If you’re sick, take a hot bath, curl up with a book and tea, or go to bed.  This is not the time to be running out to the store. 

  1. Understand how food and drink will affect your health and mood. 
· Alcohol will disrupt sleep.   It can also exacerbate anxiety and OCD for several days after just one drink.  Everyone has to access their mental health and ask themselves if they can manage the possibility that their symptoms could worsen. 
· Many people are reacting to common foods whether they realize it or not.  Food intolerances cause many symptoms and those will vary by individual.  Not everyone will have digestive distress.  Many will experience an inflammatory response that can cause trouble throughout the body.  Food intolerances also interfere with mood. 
· Gluten interferes with brain function.  A person does not have to be Celiac for this to occur.  Gluten acts like opiates in the brain, which may feel good at first but one’s ability to balance their own neurotransmitters can be altered.  This can result in poor mood, heightened anxiety responses and obsessive thoughts! 

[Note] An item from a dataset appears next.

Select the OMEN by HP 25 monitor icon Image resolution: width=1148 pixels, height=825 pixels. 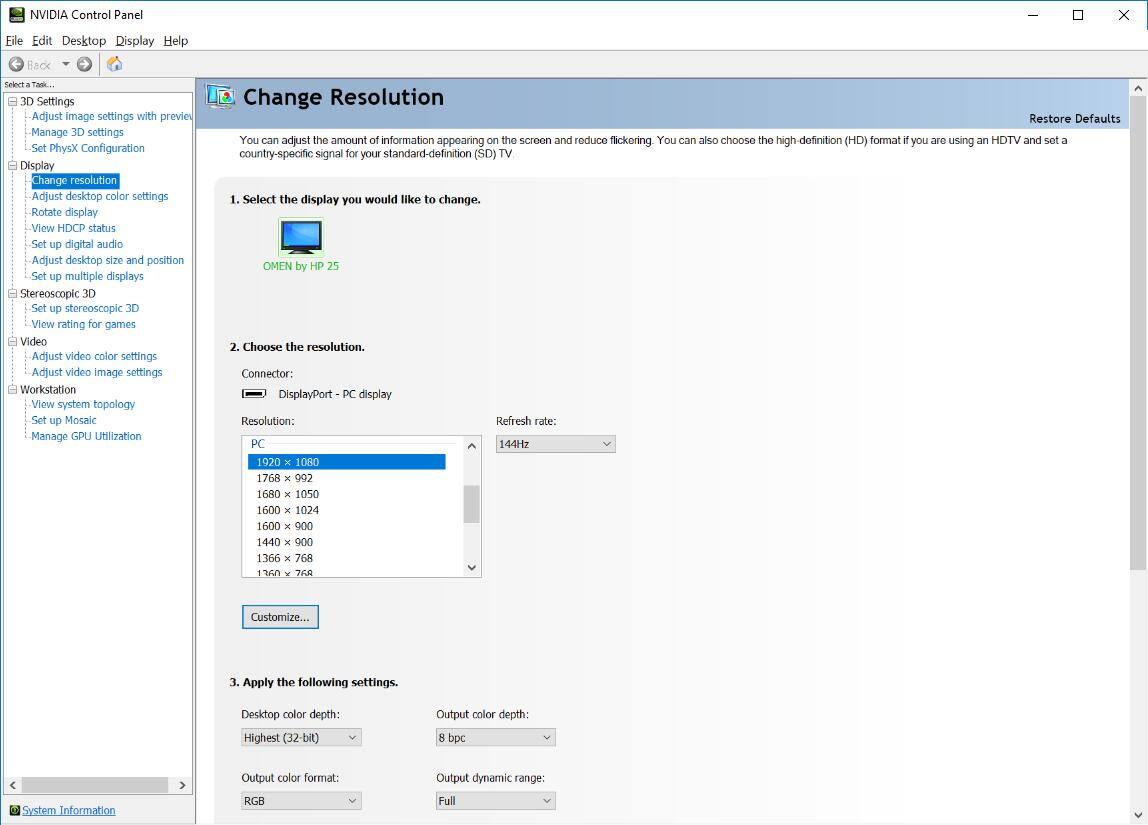click(x=301, y=237)
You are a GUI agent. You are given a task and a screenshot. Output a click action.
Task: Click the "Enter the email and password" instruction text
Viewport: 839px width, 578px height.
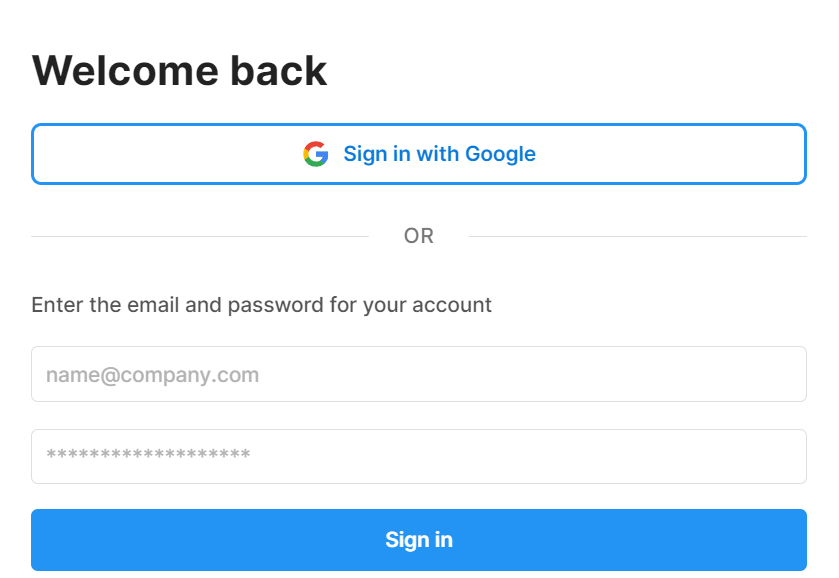(x=261, y=304)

  1. Schedule some enjoyment.  I find a couple activities rejuvenating, and can usually devote at least one hour a week to them. 
· I have recommitted to my hiking group.  Despite the cold temperatures and wanting to sleep more, I feel better having gotten outside, moved and laughed with my friends.  The rest of the day is easier when I do.
· I am learning to play the saxophone.  My lessons are a highlight of my week.  It is one thing I do regularly that’s just for me.  There’s no agenda, but lots of laughter. 

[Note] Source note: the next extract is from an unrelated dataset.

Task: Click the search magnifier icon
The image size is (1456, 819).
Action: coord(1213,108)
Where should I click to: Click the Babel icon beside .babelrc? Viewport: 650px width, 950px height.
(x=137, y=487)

  1. Pamper yourself with essential oil aromatherapy.  You’ll find these precious oils in natural cosmetic, hair care and cleaning products.  Some have antiviral properties, or are beneficial for different skin conditions.  (Do not apply the oils undiluted directly on the skin.) 

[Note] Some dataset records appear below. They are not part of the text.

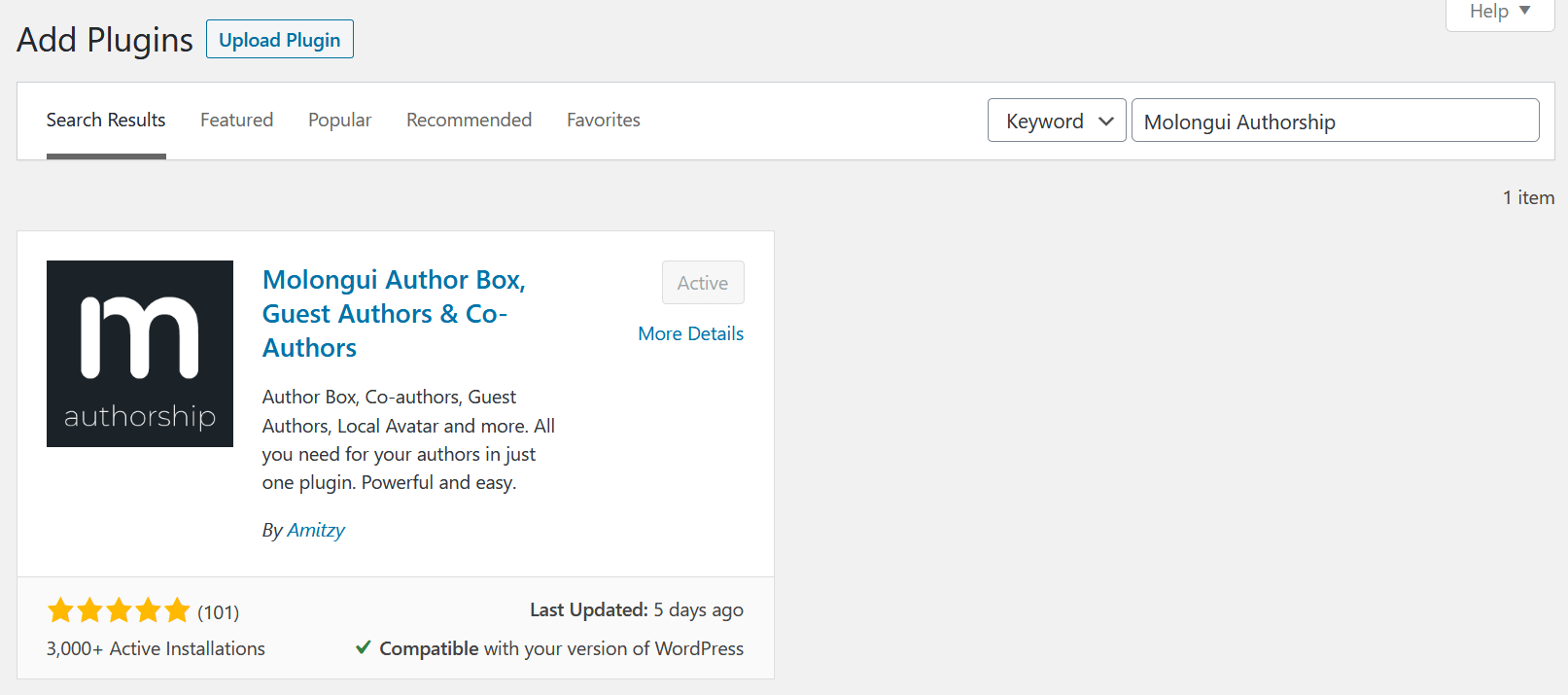Open the Favorites tab
Image resolution: width=1568 pixels, height=695 pixels.
coord(604,120)
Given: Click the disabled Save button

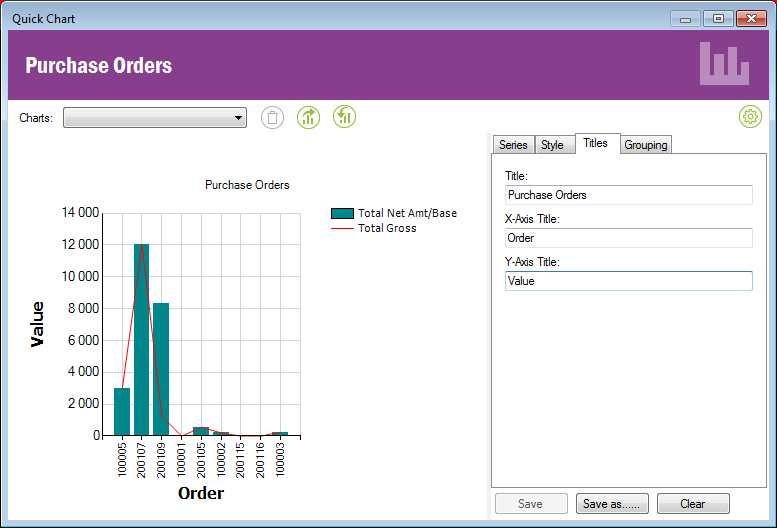Looking at the screenshot, I should (531, 504).
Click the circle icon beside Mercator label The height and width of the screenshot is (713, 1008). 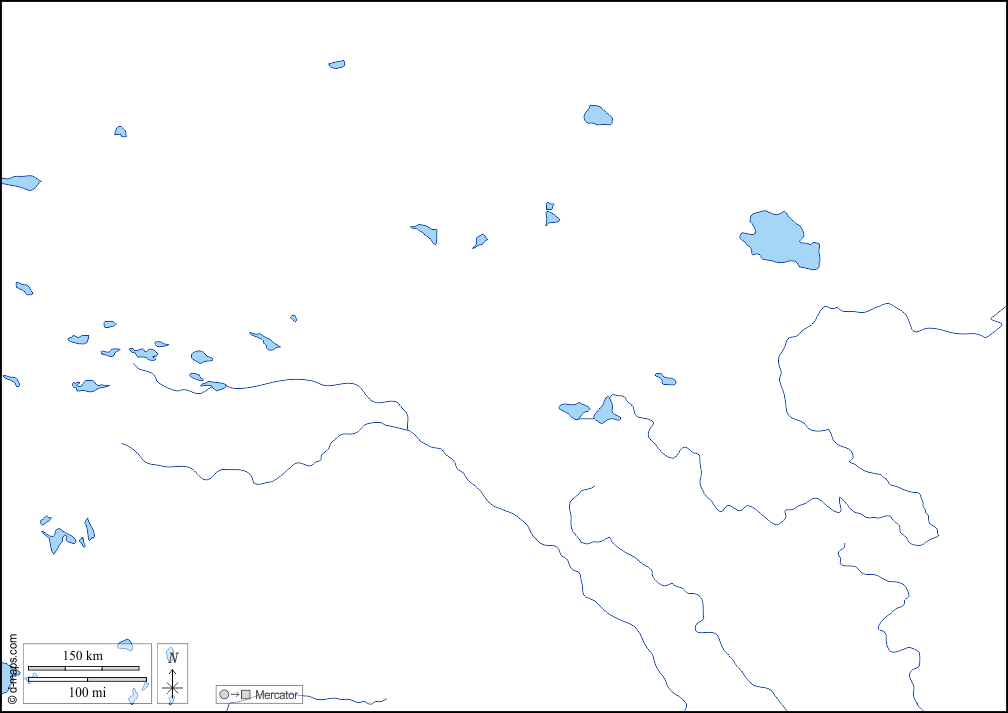pos(224,694)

My favorite use of essential oils is for emotional balancing.  Have some fun by finding which oils balance you both physically and mentally.  I frequently mix my own blends.  I add 10-20 drops of my favorite oils into a small glass spray bottle of water.  I refresh my bedding, mist a room, and myself!  You can also use them in a bath. 

· Calm the nervous system and muscle tension, and enhance mood with lavender or chamomile. 
· The refreshing scents of orange and lemon can lift the winter blues. 
· Relieve anger and anxiety with the floral scents of rose or ylang ylang.
· Clary sage and rosemary can reduce stress and mental fatigue, yet revitalize and wake up the brain.  
· Support the immune system with thyme, eucalyptus, and tea tree oils.
· Light some candles, and feel the peace of more natural light flickering nearby. Many have natural essential oils in them.  I love the outdoorsy scents of pine and fir at this time of the year. Cinnamon and peppermint are festive and invigorating. 

  1. Plan some downtime and respect your limitations.
· My game table is up in front of the fireplace.  I take short breaks to relax, and then go back to the task that needs to be done. My husband sets up a puzzle during the winter months.
· Say no to something, and save some time for yourself. 
· Don’t pack even more into your schedule. 

My wish for you is that you feel healthy and emotionally peaceful.  By incorporating some of the above ideas, you’ll have a better chance of this.  You can fight those winter blues!